---------- Source material
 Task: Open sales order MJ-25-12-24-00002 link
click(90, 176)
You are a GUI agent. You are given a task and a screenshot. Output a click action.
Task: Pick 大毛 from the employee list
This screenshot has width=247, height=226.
--------------------
Exercise objective
Print out the data exactly once more.

Exercise solution
 Task: Open sales order MJ-25-12-24-00002 link
click(90, 176)
You are a GUI agent. You are given a task and a screenshot. Output a click action.
Task: Pick 大毛 from the employee list
This screenshot has width=247, height=226.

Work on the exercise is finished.